Transcribe the passage of the Silver City post below word for word, starting with "I’ll spend most" and going on through "to stay focused.".

- **Given text**
# # #

I want to rise and push everything up as I go.
Spending Labor Day in Silver City, New Mexico

I am stepping into week two of a residency hosted by Power and Light Press in Silver City, NM. I came here specifically to do family genealogy research rooted in the 19th century. Of course, I’m listening and learning as much as possible about the area while here since part of traveling for me has always been learning in place, and history is all connected. Before I came, I made appointments with several cultural institutions for research, including the Silver City Museum, J. Cloyd Miller Library and Fleming Hall Museum at Western New Mexico University, and the Luna County Historical Society Museum and Archive. The Silver City County Clerk’s Office and the local cemetery welcomed me with no appointment, providing very different types of valuable information.
I’ll spend most of my time at the Silver City Library this week, working with their local history collection. Every librarian, archivist, museum, and city worker I’ve met with has been incredibly generous with their time, answering my obscure questions, making time to pull papers, showing me how to use their collections best, and sharing their local history knowledge. Thank you, Ashley Smith, Andrea Jaquez, Debra French, Ken Dayer, and the women at the County Clerk’s Office whose names I didn’t get. I’ve been in more back rooms and collections this week than in years, and I feel inspired, overwhelmed, and grateful to have this time to learn and lift stories out of stacks. I am also, as always, finding it difficult to stay focused.
This morning, I took a short drive from Silver City to visit the active Santa Rita Copper Mines and the Historical Markers nearby, which I learned about from the New Mexico Historical Women Marker Program. I was motivated for a few reasons; when I came to Silver City, I knew there was a history of extraction and displacement brought by colonizers, but nothing about the 1950 15-month-long miners’ strike history or much about the blacklisted movie Salt of the Earth (1954), based on its radical story and filmed in the area. So much has been written about both; if you are curious, I recommend this 2023 article, “What an Epic Women’s Strike Can Teach Us Over 70 Years Later: The 1951 Empire Zinc Strike made history and spawned a landmark labor film. Its impact is still reverberating today.”
“I remember we pulled the hood up on one car and put sugar in the gas tank,” Torrez later told the Santa Fe New Mexican. “We also used knitting needles” (as weapons).


At the Silver City Museum, I learned that many of the film’s actors were local folks who participated in the union organizing and the picket line. After digging around a bit online, I found this excellent resource for reflection: the Salt of the Earth Recovery Project, which connects oral histories by folks from the local communities to the combination of their relationship to the mining industry, the strike, and the film and its impact on their lives.

# # #

(Element and text location data)

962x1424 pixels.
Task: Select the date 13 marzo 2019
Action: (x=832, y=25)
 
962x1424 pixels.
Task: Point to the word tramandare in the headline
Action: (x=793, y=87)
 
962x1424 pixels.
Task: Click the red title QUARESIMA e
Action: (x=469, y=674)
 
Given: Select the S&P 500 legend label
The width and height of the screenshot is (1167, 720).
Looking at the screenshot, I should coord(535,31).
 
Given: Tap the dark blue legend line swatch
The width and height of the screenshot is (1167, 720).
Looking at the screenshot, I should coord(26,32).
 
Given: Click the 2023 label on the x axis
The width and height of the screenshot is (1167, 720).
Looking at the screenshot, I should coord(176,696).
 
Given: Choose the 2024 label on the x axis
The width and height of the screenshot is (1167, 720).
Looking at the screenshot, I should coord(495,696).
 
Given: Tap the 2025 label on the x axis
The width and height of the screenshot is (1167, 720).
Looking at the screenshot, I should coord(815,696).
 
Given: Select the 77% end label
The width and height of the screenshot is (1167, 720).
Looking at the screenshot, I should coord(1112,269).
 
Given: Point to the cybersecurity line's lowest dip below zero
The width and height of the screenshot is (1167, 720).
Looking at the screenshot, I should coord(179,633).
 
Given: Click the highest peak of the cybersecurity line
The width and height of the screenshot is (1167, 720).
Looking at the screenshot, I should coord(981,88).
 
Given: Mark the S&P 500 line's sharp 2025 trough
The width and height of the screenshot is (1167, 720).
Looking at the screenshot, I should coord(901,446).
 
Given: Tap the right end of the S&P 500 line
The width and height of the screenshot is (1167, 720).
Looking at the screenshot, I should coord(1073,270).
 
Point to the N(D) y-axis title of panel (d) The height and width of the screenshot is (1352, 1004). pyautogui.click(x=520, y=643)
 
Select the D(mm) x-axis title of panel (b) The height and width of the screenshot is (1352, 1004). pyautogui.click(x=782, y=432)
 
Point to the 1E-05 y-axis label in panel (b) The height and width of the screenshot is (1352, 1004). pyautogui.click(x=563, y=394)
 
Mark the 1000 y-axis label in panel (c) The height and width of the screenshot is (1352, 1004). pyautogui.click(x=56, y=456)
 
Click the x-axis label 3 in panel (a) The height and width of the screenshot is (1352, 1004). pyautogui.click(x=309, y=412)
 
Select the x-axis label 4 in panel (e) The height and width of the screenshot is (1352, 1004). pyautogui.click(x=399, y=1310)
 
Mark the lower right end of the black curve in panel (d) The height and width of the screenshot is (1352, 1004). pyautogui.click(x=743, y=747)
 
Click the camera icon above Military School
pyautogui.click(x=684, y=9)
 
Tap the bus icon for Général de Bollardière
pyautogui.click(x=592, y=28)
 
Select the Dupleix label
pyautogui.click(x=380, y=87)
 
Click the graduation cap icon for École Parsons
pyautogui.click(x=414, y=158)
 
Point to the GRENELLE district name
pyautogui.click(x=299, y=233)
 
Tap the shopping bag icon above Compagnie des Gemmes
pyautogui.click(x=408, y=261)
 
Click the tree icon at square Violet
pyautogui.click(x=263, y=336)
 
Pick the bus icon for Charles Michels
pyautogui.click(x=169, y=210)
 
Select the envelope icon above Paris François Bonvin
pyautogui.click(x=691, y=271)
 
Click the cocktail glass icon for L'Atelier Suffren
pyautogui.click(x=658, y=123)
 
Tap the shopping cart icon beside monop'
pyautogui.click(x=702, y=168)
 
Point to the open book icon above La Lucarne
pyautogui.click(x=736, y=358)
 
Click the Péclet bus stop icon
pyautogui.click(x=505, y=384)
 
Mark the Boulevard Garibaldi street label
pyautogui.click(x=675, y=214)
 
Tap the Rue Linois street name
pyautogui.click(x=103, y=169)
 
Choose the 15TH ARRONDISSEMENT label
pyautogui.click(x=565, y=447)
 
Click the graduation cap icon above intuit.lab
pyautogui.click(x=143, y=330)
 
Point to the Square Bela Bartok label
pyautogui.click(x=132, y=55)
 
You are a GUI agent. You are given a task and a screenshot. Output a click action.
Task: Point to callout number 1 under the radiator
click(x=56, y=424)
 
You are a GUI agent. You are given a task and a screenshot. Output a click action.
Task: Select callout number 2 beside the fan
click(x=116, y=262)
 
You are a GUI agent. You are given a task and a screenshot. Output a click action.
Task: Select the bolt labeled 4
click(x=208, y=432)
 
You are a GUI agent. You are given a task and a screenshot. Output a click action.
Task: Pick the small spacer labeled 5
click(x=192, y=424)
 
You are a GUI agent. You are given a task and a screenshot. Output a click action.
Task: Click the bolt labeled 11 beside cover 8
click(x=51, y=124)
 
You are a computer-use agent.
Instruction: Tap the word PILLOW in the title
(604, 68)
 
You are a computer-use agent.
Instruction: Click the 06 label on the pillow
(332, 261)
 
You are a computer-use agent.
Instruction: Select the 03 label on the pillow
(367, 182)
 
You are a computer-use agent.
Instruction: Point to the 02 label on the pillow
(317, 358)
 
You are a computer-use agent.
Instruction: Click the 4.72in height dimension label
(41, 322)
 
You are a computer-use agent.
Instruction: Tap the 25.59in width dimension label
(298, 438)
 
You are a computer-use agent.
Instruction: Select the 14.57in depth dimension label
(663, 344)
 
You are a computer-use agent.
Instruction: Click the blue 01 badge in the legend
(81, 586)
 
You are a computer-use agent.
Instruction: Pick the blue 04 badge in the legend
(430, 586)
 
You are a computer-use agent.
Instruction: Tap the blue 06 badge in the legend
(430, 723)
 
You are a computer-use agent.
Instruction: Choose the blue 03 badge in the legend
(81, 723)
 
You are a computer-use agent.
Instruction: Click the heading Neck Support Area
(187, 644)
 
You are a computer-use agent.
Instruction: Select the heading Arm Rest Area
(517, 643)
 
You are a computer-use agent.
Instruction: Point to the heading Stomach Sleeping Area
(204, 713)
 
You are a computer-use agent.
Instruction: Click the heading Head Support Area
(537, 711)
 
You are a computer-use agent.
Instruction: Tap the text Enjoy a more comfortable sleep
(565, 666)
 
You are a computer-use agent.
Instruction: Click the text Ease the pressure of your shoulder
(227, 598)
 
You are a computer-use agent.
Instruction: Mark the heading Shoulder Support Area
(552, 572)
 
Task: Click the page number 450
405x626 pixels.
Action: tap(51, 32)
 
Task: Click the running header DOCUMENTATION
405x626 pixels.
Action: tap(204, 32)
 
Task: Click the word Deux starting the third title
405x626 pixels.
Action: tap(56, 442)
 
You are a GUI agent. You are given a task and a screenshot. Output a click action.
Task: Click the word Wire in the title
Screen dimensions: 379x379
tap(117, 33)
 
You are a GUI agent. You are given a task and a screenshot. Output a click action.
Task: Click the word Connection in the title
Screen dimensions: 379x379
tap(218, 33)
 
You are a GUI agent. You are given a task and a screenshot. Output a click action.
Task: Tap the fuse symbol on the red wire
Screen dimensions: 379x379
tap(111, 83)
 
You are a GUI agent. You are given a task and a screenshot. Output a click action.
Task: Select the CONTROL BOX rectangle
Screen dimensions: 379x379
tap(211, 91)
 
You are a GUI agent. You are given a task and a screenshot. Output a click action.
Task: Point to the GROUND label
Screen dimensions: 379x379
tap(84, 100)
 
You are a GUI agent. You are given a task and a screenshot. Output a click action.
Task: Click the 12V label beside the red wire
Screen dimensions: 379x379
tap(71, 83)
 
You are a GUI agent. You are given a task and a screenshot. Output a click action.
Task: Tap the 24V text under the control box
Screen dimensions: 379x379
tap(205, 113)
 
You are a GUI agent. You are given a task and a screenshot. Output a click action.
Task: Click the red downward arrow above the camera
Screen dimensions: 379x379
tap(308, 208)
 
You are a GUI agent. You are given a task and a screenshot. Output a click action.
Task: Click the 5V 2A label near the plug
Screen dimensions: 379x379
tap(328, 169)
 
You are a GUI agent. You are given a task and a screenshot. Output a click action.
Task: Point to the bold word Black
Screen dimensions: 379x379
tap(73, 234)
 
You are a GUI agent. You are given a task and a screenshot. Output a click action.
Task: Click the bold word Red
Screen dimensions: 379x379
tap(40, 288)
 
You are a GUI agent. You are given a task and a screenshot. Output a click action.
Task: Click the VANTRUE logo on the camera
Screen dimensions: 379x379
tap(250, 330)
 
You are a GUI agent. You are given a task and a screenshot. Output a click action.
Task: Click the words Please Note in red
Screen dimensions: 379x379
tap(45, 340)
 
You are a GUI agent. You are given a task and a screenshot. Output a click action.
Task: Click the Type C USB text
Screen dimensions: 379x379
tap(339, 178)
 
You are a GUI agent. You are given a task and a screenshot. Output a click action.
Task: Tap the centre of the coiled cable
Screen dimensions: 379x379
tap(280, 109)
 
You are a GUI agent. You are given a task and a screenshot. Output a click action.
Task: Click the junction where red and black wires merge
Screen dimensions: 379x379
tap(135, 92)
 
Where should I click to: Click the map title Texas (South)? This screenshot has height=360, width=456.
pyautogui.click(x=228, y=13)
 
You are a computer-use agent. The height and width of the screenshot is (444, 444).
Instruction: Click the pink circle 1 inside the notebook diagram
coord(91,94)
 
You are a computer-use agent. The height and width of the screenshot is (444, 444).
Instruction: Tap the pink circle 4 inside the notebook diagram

# # #

- **Reply to the task**
I’ll spend most of my time at the Silver City Library this week, working with their local history collection. Every librarian, archivist, museum, and city worker I’ve met with has been incredibly generous with their time, answering my obscure questions, making time to pull papers, showing me how to use their collections best, and sharing their local history knowledge. Thank you, Ashley Smith, Andrea Jaquez, Debra French, Ken Dayer, and the women at the County Clerk’s Office whose names I didn’t get. I’ve been in more back rooms and collections this week than in years, and I feel inspired, overwhelmed, and grateful to have this time to learn and lift stories out of stacks. I am also, as always, finding it difficult to stay focused.